*Required work:* Print the listing below word for word, but drop any pictures it contains.

*Dataset entries:*

[Start of section]

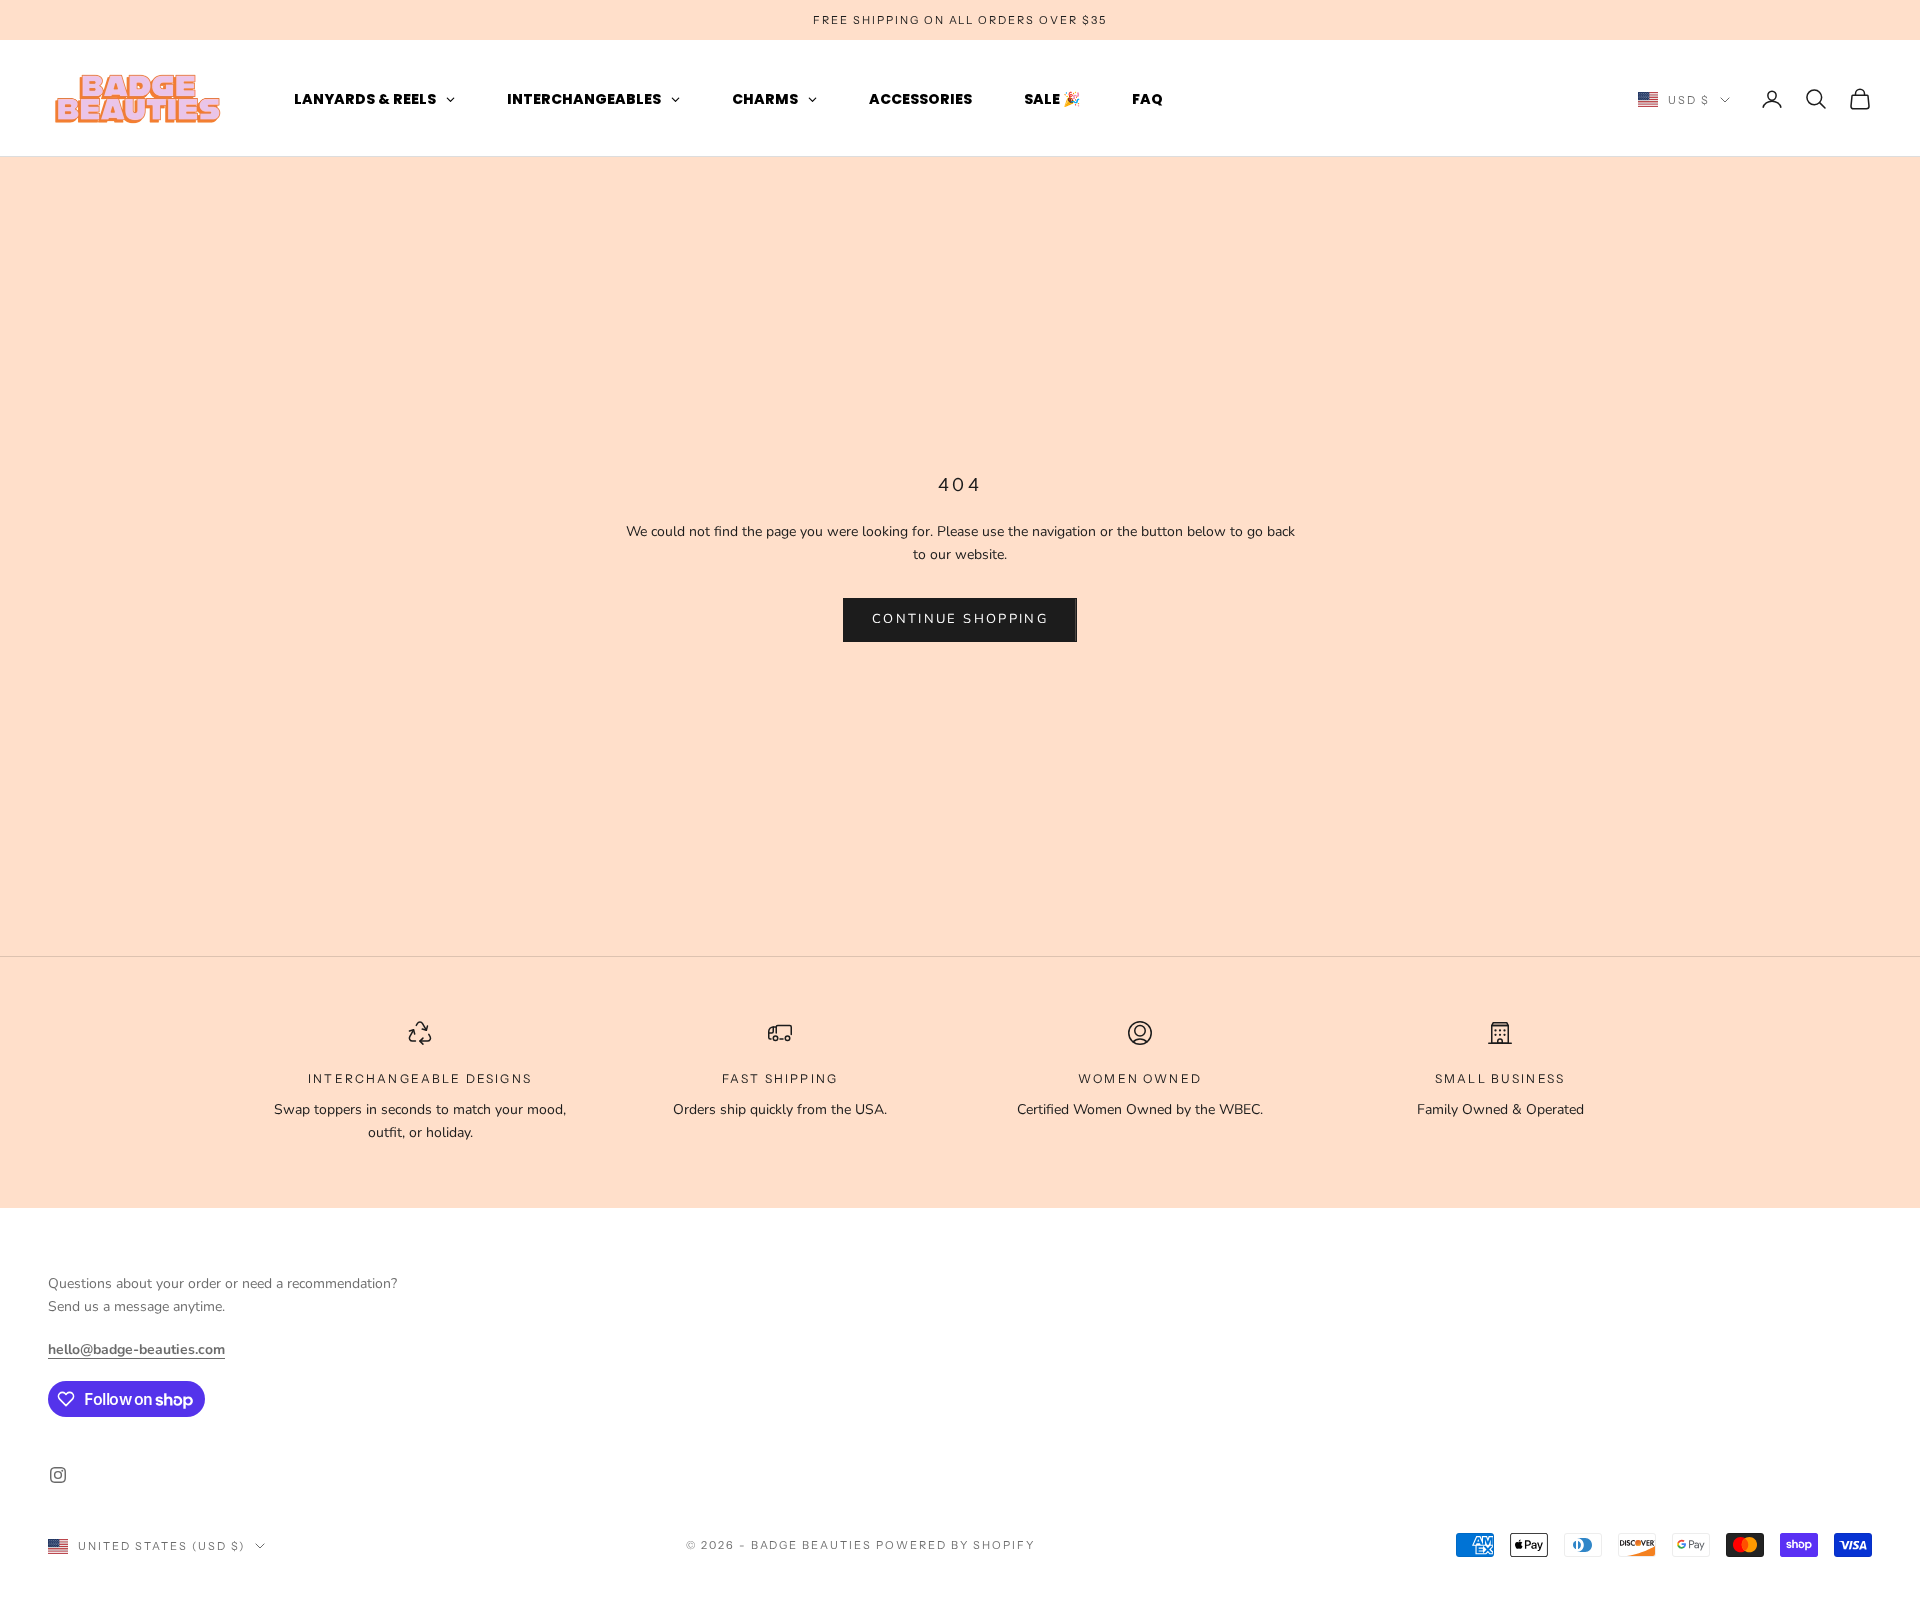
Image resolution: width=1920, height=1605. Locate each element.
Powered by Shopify (955, 1545)
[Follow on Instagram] (58, 1475)
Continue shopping (960, 619)
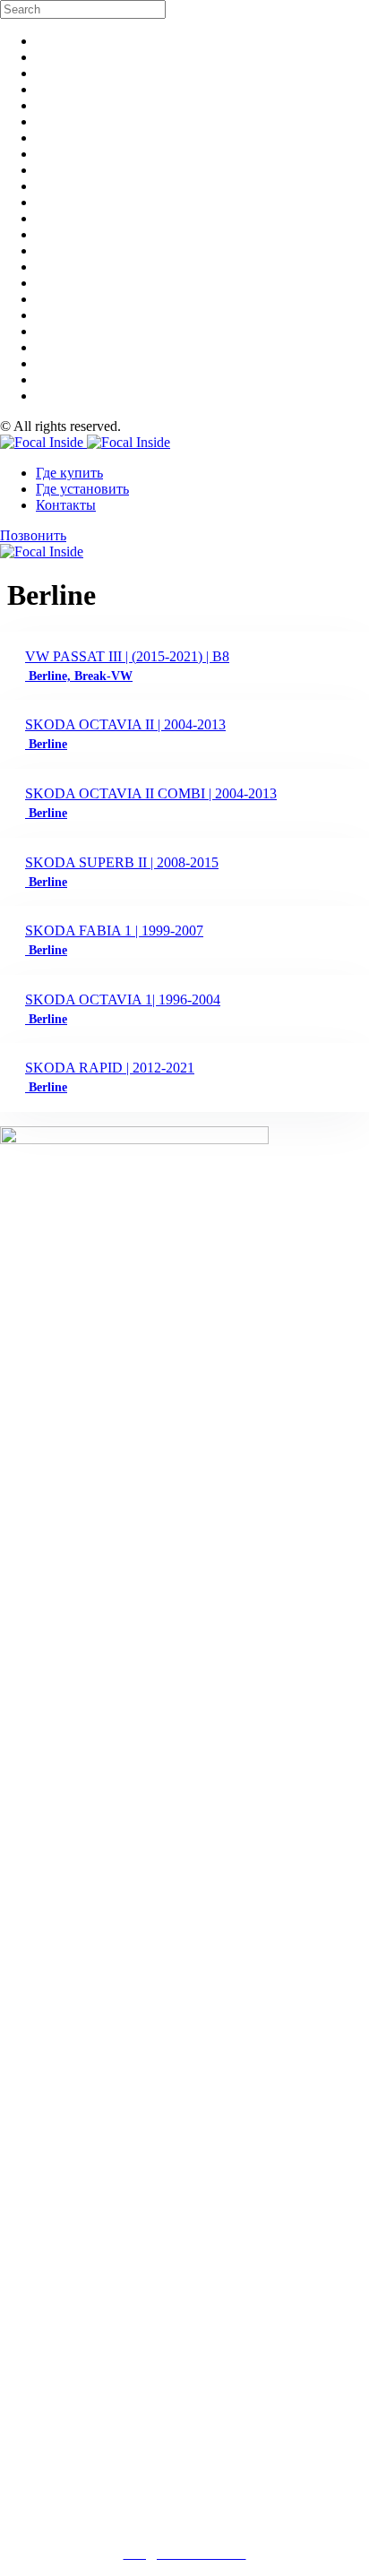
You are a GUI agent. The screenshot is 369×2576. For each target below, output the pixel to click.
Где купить (69, 472)
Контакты (66, 505)
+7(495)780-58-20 (185, 2522)
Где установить (82, 488)
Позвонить (33, 535)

[End of section]

*Result of the exercise:*
Image resolution: width=1920, height=1605. Locate each element.
Powered by Shopify (955, 1545)
[Follow on Instagram] (58, 1475)
Continue shopping (960, 619)
You are a GUI agent. The screenshot is 369×2576. For each target below, output the pixel to click.
Где купить (69, 472)
Контакты (66, 505)
+7(495)780-58-20 (185, 2522)
Где установить (82, 488)
Позвонить (33, 535)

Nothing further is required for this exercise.